Sheila buzzed around Brock’s living room, dialing everyone in her cell phone’s address book. “Guess what?” she repeated. “I’m engaged! Yes, the cop. Who else?”

It had only been an hour, but Brock was already beginning to feel—not regret, per se. Maybe something more like buyer’s remorse. He stared at the TV, fixated on images of boats firing water onto the offshore oil rig blaze in the Gulf. Thick black smoke billowed into the air. The same images had been playing on every news channel, all week, on repeat.

“He took me to the Olive Garden,” Sheila said. “So romantic. Salad and breadsticks—OMG. Then afterwards we walked down the Navy Pier boardwalk and just talked for like two hours. So we’re sitting on a bench overlooking Lake Michigan, lost in each other’s eyes, and he says, ‘You wanna get married?’ We raced to Jewelers Row and literally picked out the ring fifteen minutes later.”
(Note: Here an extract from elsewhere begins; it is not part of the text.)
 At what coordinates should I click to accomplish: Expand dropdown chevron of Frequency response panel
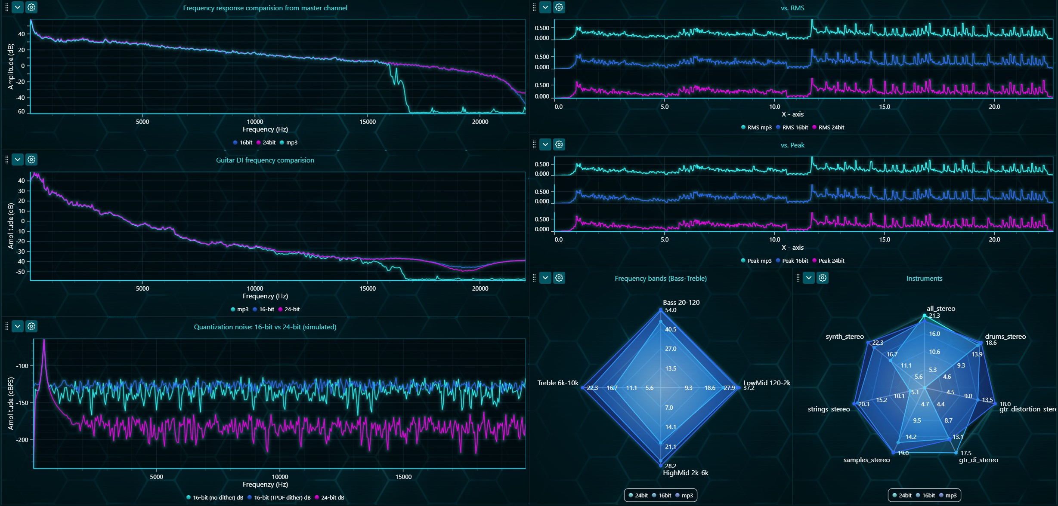coord(18,7)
Brock had always been impulsive, a consequence of his untreated ADD. It didn’t help that he and Sheila had killed a bottle of Pinot over dinner. His school report cards from kindergarten on were peppered with comments like “needs to learn turn-taking” and “listening skills can improve.” Would things have turned out differently if he’d taken Ritalin like his doc recommended? His mom didn’t want her baby popping pills and turning into a junkie like his dead-beat dad, so whose fault was it?

Sheila tossed her thick, curly hair as she yapped to her maid-of-honor. “I don’t really care what we do for the bachelorette as long as I have a stretch limo, a glitzy tiara, and penis-shaped cupcakes. That’s all I ask.”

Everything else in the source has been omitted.